─── DATA IN THIS EXERCISE ───
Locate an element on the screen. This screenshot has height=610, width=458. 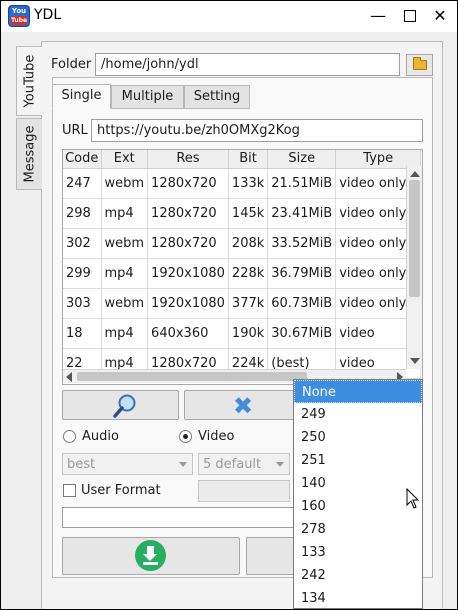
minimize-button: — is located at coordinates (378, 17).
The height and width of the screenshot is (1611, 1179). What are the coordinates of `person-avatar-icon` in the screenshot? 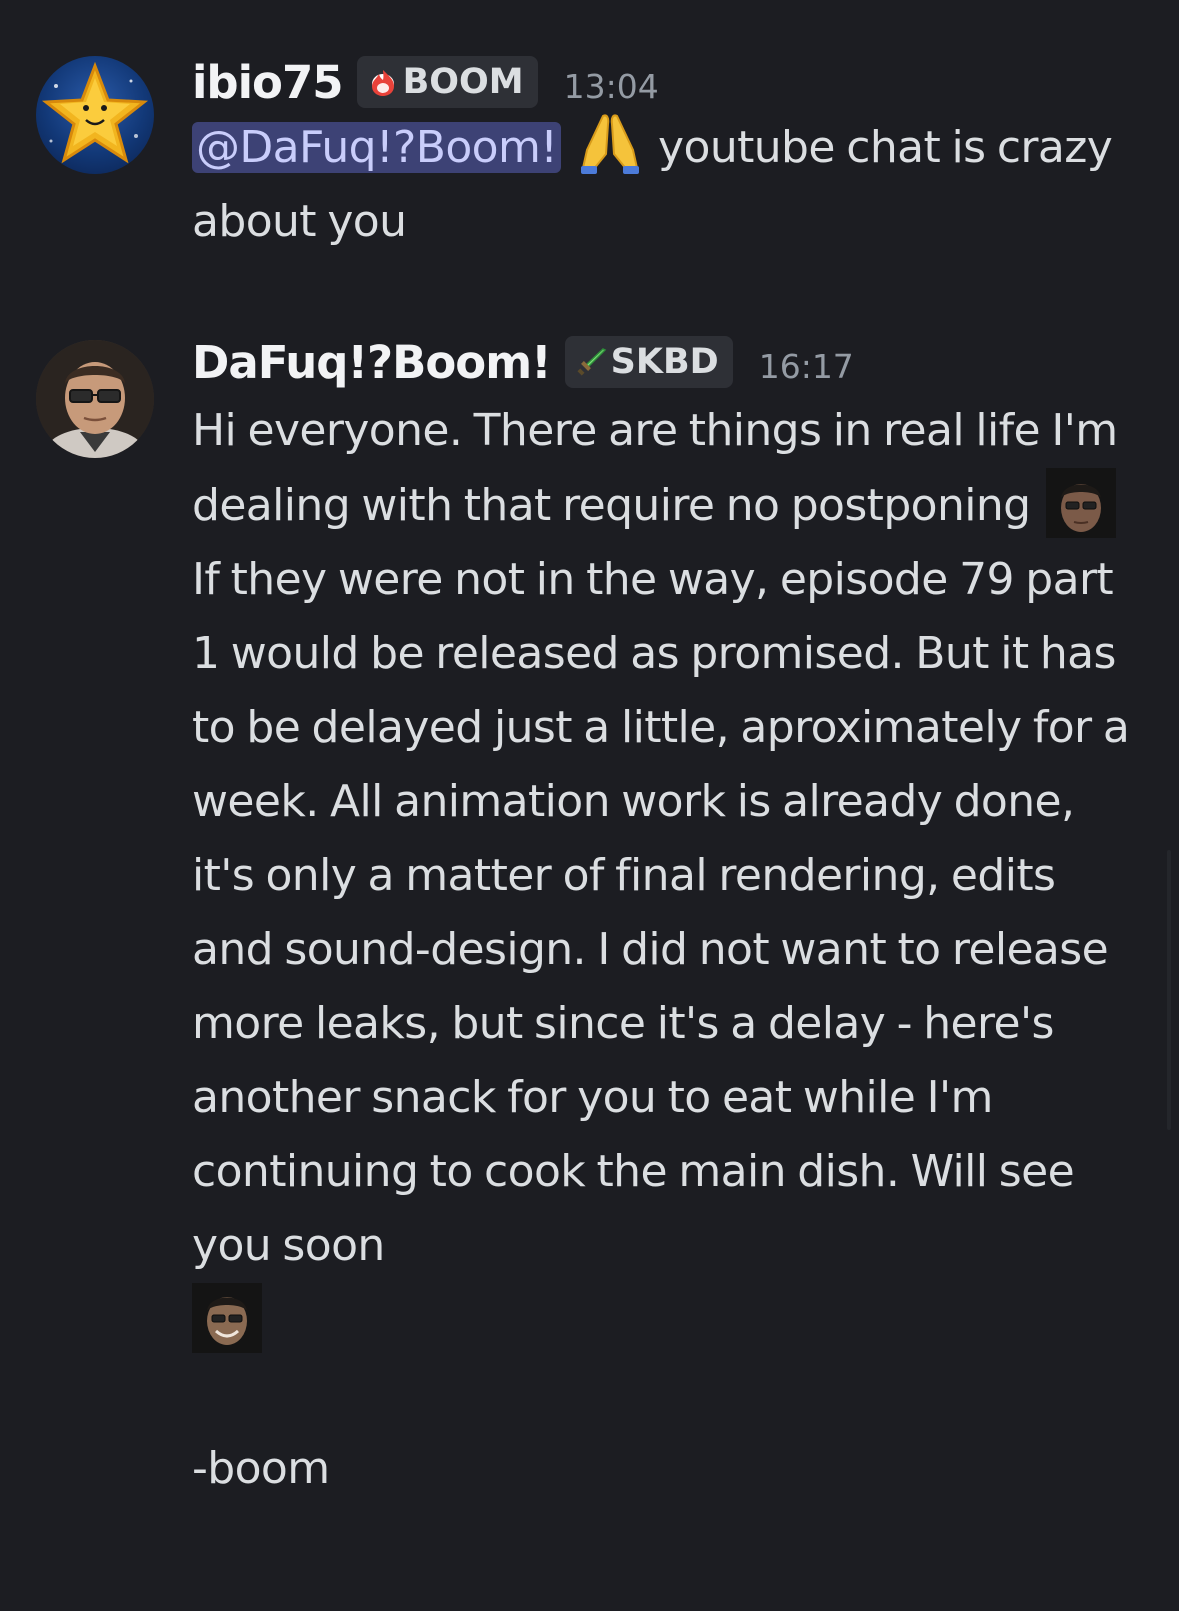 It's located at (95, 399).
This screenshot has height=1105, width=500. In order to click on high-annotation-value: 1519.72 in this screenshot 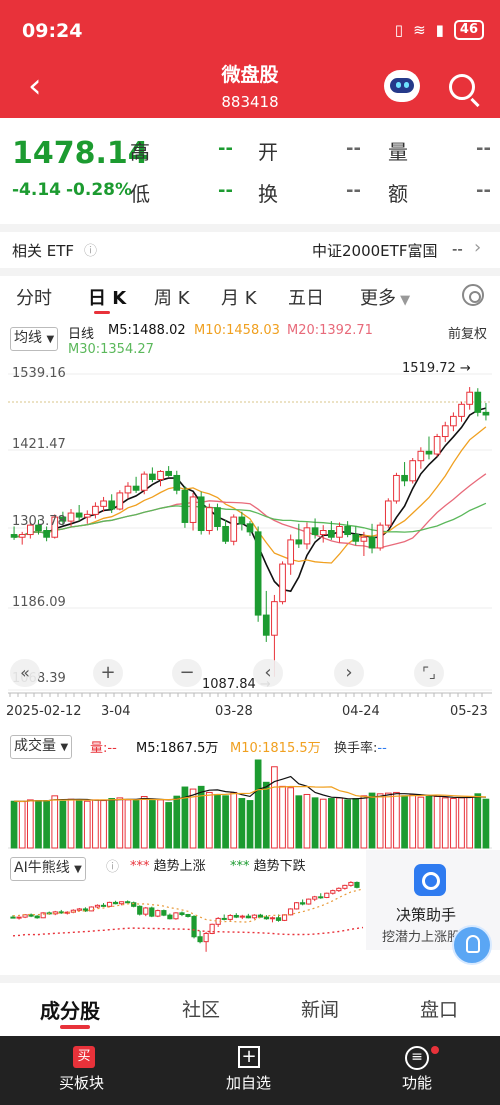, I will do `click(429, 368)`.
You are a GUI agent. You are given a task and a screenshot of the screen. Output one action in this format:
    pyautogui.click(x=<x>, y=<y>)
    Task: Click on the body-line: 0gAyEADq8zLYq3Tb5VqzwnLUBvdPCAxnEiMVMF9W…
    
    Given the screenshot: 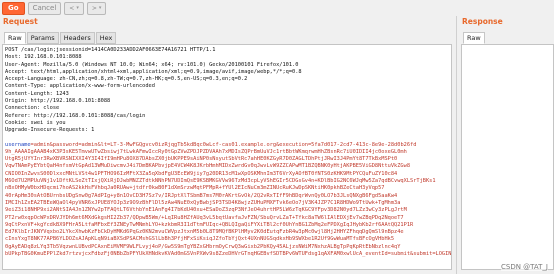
───
# [JOB]
Rewrite the data as a Markdown table with the columns Row and Content, from the first line of the data through the line containing "minimize-button: — is", skipping any blank lines. Leave the pictures out.

# [OUTPUT FOR THIS TASK]
| Row | Content |
|---|---|
| 1 | Locate an element on the screen. This screenshot has height=610, width=458.  |
| 2 | minimize-button: — is located at coordinates (378, 17). |